China last week said the girl died of pneumonia, and stressed there had been no human infections of the deadly H5N1 strain of bird flu.
China has reported no human bird flu infections since the latest H5N1 outbreak first surfaced in Asia in late 2003. Since then, 62 people have died in Vietnam, Thailand, Cambodia and Indonesia and the virus has spread to Europe.
The WHO has been pressing China to provide more information on the girl and her 9-year-old brother, who is reported to be in stable condition in hospital, also with pneumonia.
In the past two weeks China has revealed three outbreaks of the H5N1 virus that killed 3,800 chickens, ducks and geese.
Farmers in China, as in many parts of Asia, live alongside their poultry and other livestock, increasing the chances of the disease spreading to humans, experts say. It also raises the chance of the virus mutating into a form that could spread easily among people, triggering a pandemic. Millions could die.

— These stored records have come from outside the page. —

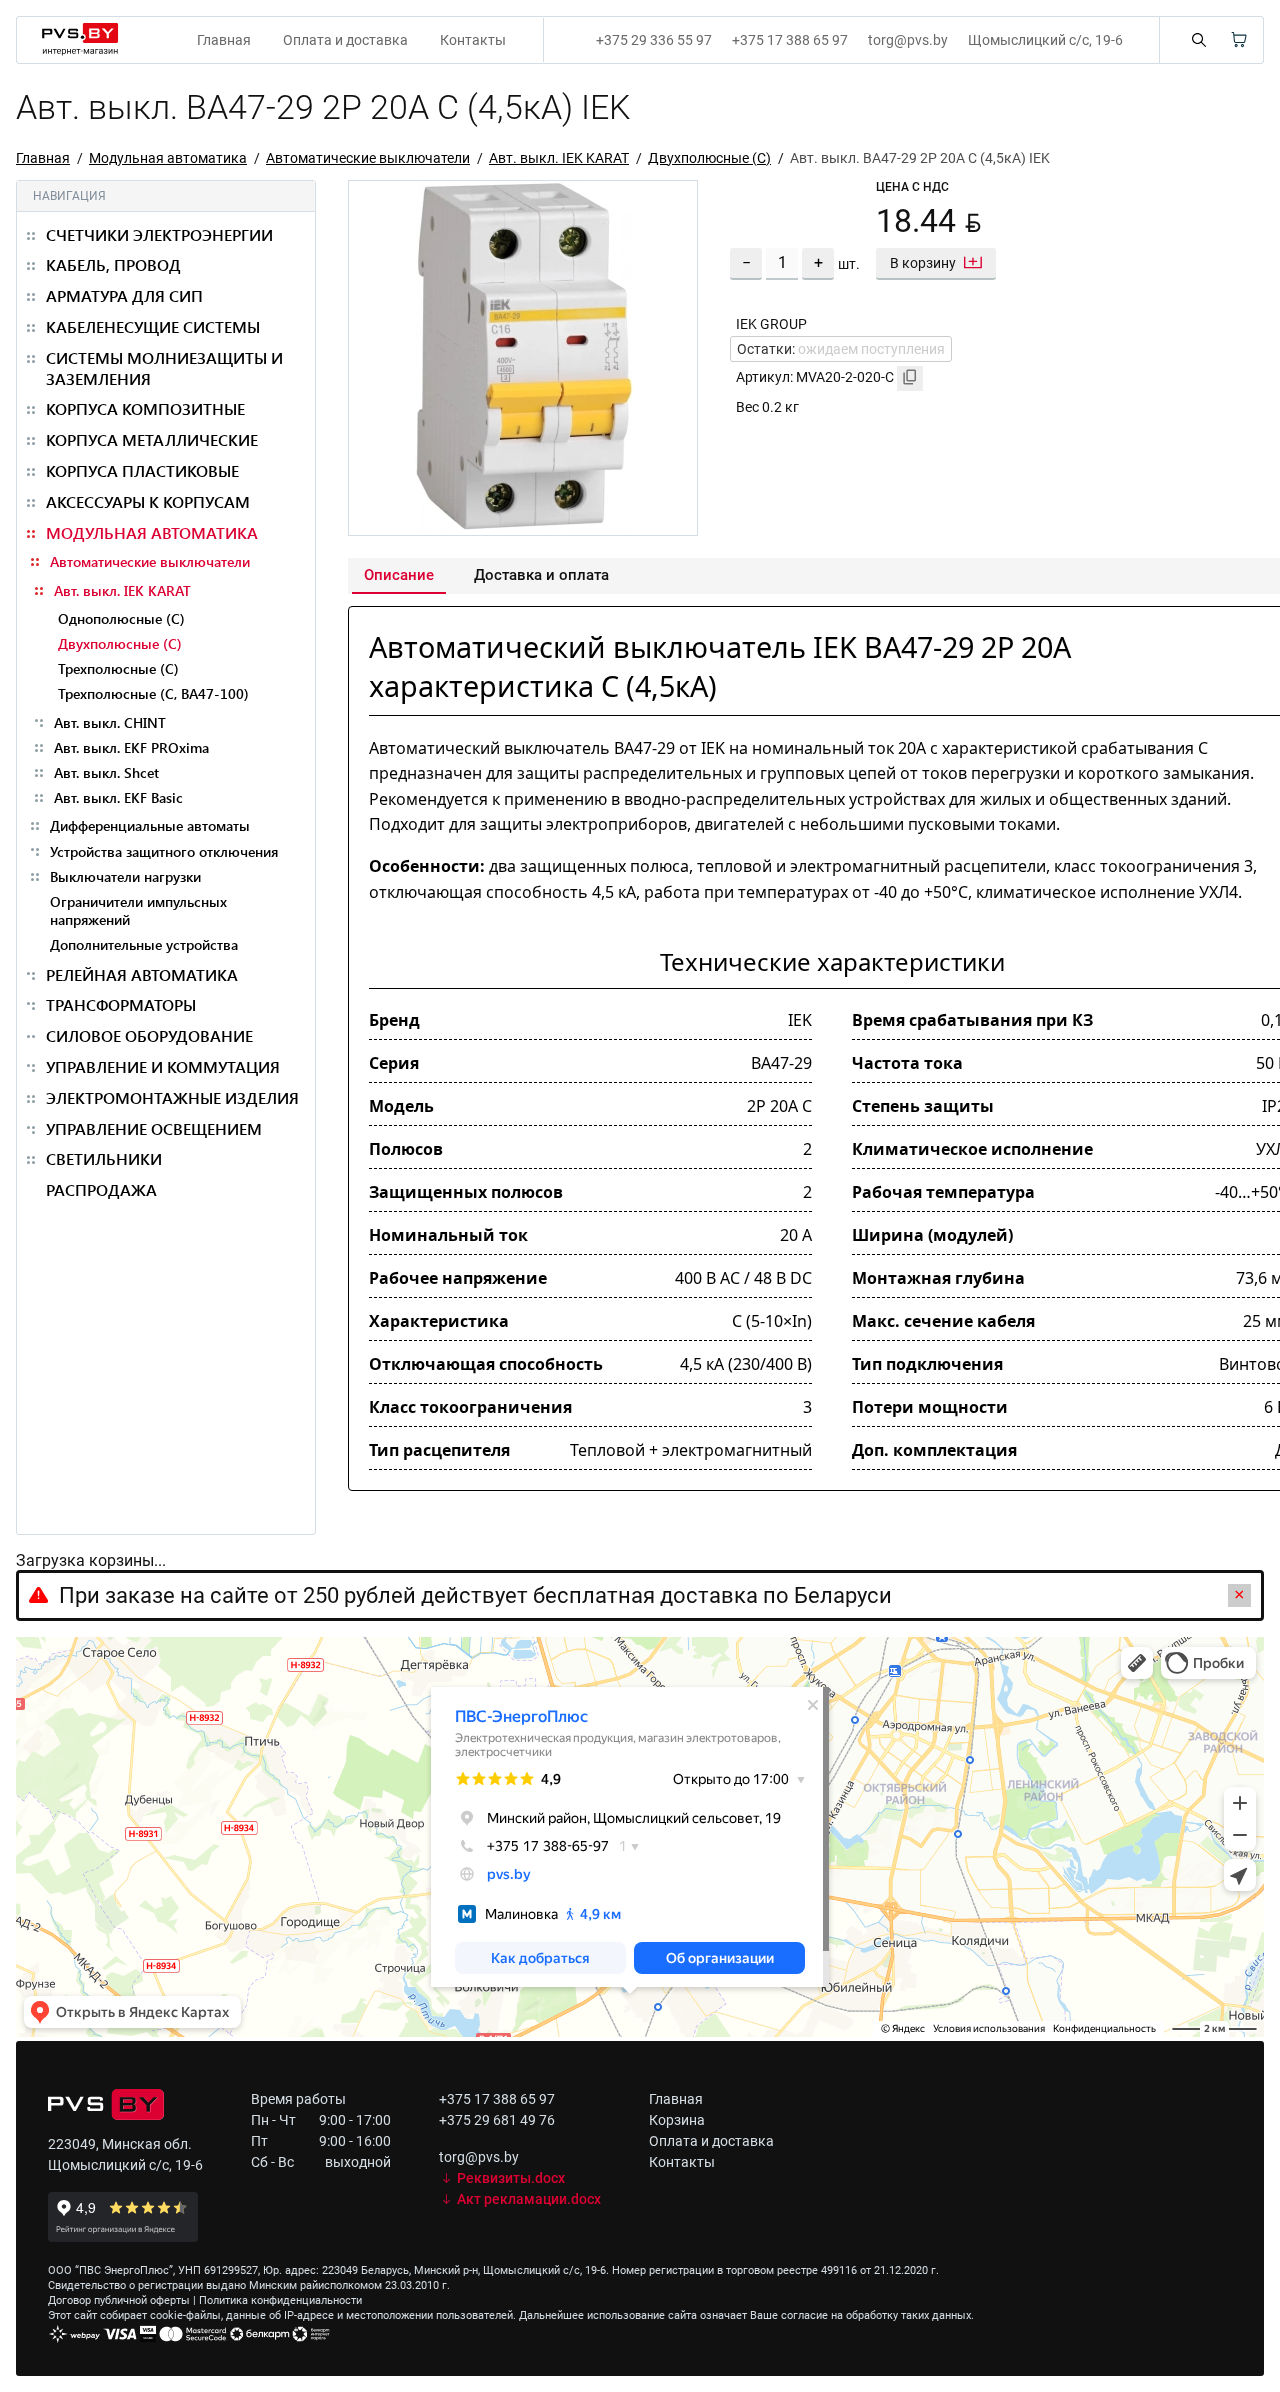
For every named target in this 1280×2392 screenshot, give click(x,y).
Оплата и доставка (345, 40)
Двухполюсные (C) (709, 158)
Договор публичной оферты (119, 2300)
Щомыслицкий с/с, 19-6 (1045, 40)
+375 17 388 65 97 (790, 40)
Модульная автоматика (168, 158)
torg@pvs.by (908, 40)
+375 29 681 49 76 (497, 2120)
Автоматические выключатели (368, 158)
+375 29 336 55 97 (654, 40)
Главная (224, 40)
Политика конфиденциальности (280, 2300)
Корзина (677, 2120)
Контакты (473, 40)
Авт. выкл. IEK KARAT (559, 158)
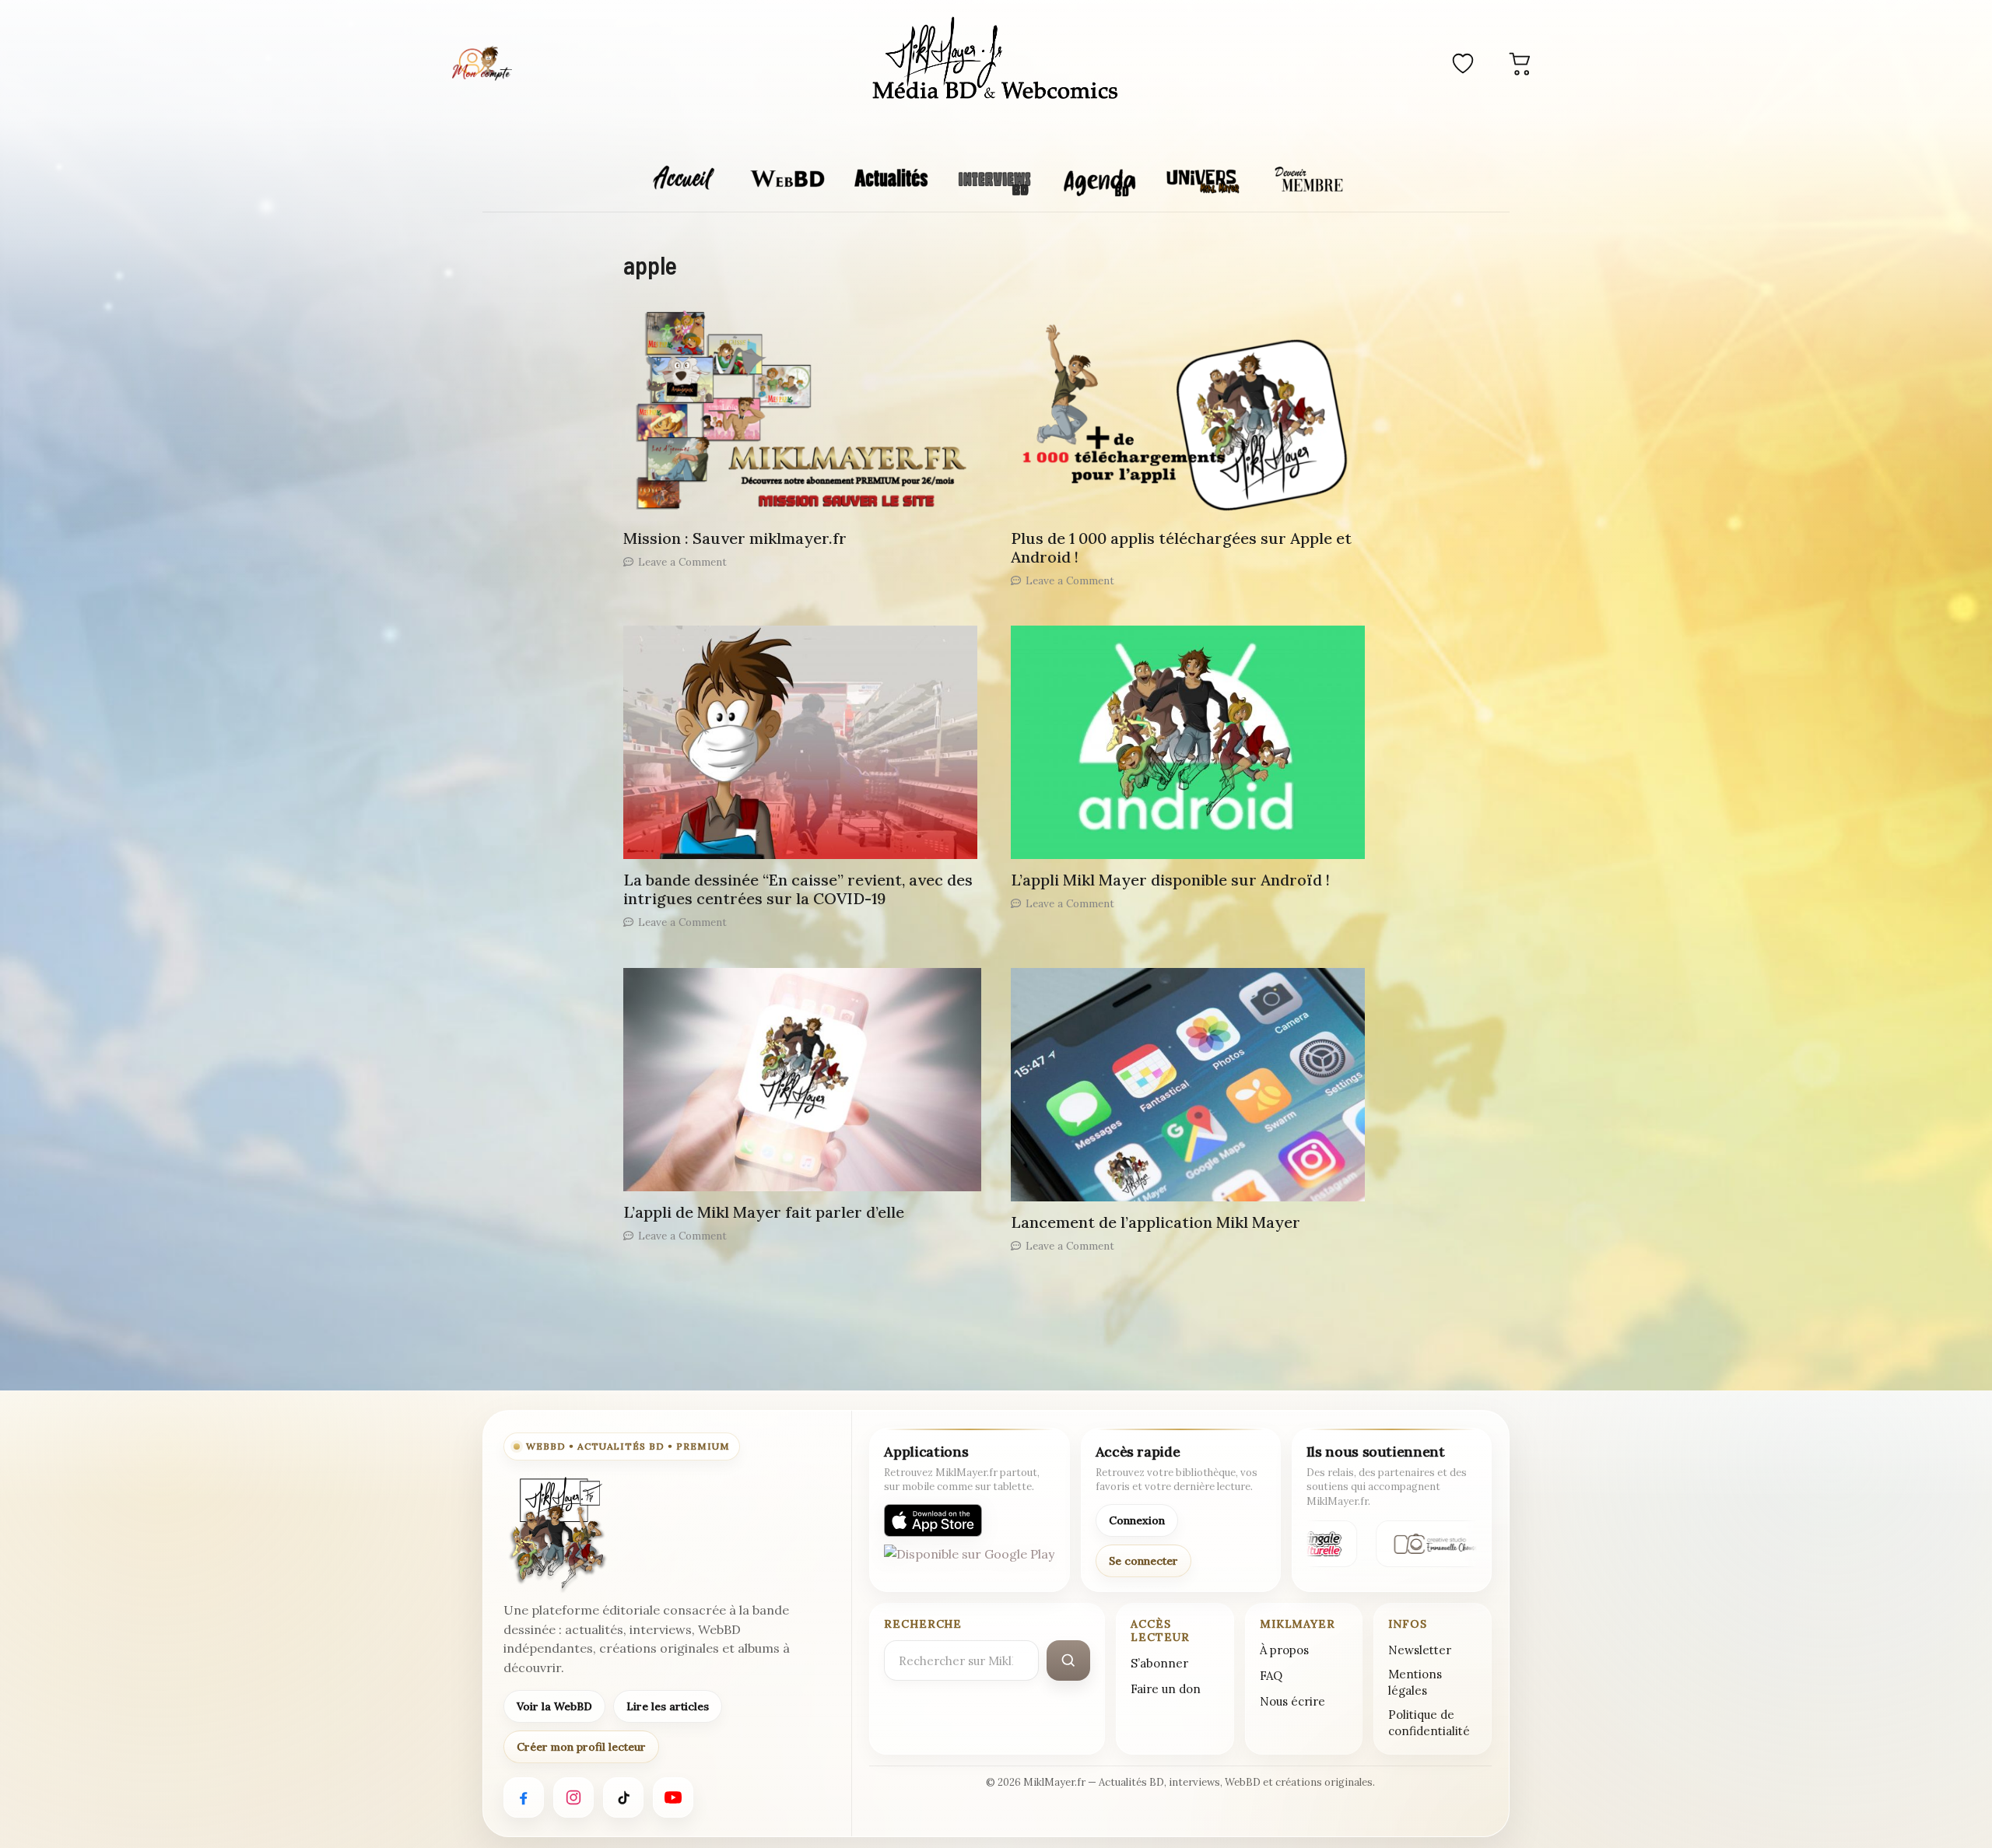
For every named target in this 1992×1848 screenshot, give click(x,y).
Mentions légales (1415, 1682)
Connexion (1137, 1520)
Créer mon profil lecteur (581, 1747)
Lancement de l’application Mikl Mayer (1155, 1222)
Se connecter (1143, 1561)
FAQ (1271, 1675)
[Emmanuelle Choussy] (1431, 1543)
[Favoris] (1463, 63)
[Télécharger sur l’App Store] (933, 1520)
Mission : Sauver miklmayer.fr (735, 538)
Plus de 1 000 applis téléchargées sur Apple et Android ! (1181, 547)
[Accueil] (995, 60)
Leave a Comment (682, 562)
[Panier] (1520, 63)
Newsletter (1419, 1650)
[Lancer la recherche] (1068, 1660)
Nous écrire (1292, 1701)
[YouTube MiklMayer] (673, 1797)
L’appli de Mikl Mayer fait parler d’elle (763, 1212)
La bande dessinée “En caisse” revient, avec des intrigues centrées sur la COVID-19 (798, 889)
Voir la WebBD (554, 1706)
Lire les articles (667, 1706)
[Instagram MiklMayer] (573, 1797)
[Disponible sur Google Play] (969, 1561)
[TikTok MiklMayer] (623, 1797)
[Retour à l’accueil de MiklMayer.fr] (556, 1533)
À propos (1284, 1650)
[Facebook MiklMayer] (523, 1797)
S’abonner (1159, 1663)
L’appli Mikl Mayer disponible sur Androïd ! (1170, 879)
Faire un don (1166, 1688)
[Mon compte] (481, 63)
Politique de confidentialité (1429, 1722)
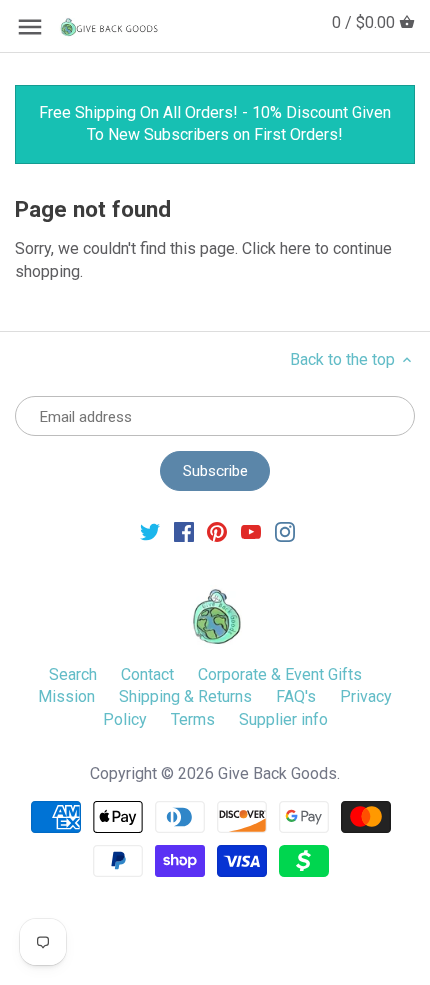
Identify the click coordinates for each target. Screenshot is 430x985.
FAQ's (296, 696)
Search (73, 674)
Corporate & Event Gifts (280, 674)
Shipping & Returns (185, 696)
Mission (66, 696)
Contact (147, 674)
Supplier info (283, 719)
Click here (276, 248)
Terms (193, 719)
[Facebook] (184, 531)
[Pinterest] (217, 531)
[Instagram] (285, 531)
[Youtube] (251, 531)
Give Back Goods (277, 773)
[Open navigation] (30, 27)
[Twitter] (150, 531)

Migratory birds, believed to play a role in the transmission of H5N1 to domestic flocks, are now heading south for Africa from Siberia, where outbreaks among poultry have occurred.
In Africa, as in parts of Asia, many households keep backyard flocks, which often mingle freely with wild birds or share play areas with children, WHO said last week.
Most human bird flu infections are due to handling birds sick with the virus or contact with their droppings. Cooked meat is not a known source of infection.